- **YOUR ASSIGNMENT**
Exactly reproduce each entry, leaving out nothing.

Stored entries
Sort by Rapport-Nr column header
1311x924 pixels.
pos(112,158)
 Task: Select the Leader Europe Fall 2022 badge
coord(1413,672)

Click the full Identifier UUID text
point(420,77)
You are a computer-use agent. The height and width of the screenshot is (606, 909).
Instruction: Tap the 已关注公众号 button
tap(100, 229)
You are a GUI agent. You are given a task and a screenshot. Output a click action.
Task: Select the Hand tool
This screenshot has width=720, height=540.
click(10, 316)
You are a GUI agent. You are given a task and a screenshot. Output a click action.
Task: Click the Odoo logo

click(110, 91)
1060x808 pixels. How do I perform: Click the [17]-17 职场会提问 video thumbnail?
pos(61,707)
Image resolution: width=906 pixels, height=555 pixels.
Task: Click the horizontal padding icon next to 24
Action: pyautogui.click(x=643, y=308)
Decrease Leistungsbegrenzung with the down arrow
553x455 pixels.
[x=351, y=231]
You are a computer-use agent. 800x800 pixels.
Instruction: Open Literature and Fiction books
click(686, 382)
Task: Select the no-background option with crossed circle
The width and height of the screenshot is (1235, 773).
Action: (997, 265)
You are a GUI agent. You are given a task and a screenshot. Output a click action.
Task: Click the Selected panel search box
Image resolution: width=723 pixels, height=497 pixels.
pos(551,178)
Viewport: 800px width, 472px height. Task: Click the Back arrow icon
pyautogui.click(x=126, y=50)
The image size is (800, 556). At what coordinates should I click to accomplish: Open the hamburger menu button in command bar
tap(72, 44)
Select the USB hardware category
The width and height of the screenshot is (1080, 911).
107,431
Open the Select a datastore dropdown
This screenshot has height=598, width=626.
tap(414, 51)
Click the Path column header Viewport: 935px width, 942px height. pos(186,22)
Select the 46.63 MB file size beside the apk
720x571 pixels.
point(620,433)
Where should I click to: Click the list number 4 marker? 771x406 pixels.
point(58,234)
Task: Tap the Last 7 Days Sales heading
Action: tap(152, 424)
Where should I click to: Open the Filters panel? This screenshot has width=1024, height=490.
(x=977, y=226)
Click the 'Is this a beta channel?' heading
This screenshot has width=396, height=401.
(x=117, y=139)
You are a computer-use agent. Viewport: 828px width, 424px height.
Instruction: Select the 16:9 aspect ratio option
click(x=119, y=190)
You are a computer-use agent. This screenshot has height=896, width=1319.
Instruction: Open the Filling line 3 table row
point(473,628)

- **EXERCISE OUTPUT**
Sort by Rapport-Nr column header
1311x924 pixels.
pos(112,158)
 Task: Select the Leader Europe Fall 2022 badge
coord(1413,672)

Click the full Identifier UUID text
point(420,77)
You are a computer-use agent. The height and width of the screenshot is (606, 909).
Instruction: Tap the 已关注公众号 button
tap(100, 229)
You are a GUI agent. You are given a task and a screenshot. Output a click action.
Task: Select the Hand tool
This screenshot has width=720, height=540.
click(10, 316)
You are a GUI agent. You are given a task and a screenshot. Output a click action.
Task: Click the Odoo logo

click(110, 91)
1060x808 pixels. How do I perform: Click the [17]-17 职场会提问 video thumbnail?
pos(61,707)
Image resolution: width=906 pixels, height=555 pixels.
Task: Click the horizontal padding icon next to 24
Action: pyautogui.click(x=643, y=308)
Decrease Leistungsbegrenzung with the down arrow
553x455 pixels.
[x=351, y=231]
You are a computer-use agent. 800x800 pixels.
Instruction: Open Literature and Fiction books
click(686, 382)
Task: Select the no-background option with crossed circle
The width and height of the screenshot is (1235, 773).
Action: (997, 265)
You are a GUI agent. You are given a task and a screenshot. Output a click action.
Task: Click the Selected panel search box
Image resolution: width=723 pixels, height=497 pixels.
pos(551,178)
Viewport: 800px width, 472px height. Task: Click the Back arrow icon
pyautogui.click(x=126, y=50)
The image size is (800, 556). At what coordinates should I click to accomplish: Open the hamburger menu button in command bar
tap(72, 44)
Select the USB hardware category
The width and height of the screenshot is (1080, 911).
107,431
Open the Select a datastore dropdown
This screenshot has height=598, width=626.
tap(414, 51)
Click the Path column header Viewport: 935px width, 942px height. pos(186,22)
Select the 46.63 MB file size beside the apk
720x571 pixels.
point(620,433)
Where should I click to: Click the list number 4 marker? 771x406 pixels.
point(58,234)
Task: Tap the Last 7 Days Sales heading
Action: tap(152, 424)
Where should I click to: Open the Filters panel? This screenshot has width=1024, height=490.
(x=977, y=226)
Click the 'Is this a beta channel?' heading
This screenshot has width=396, height=401.
(x=117, y=139)
You are a computer-use agent. Viewport: 828px width, 424px height.
Instruction: Select the 16:9 aspect ratio option
click(x=119, y=190)
You are a computer-use agent. This screenshot has height=896, width=1319.
Instruction: Open the Filling line 3 table row
point(473,628)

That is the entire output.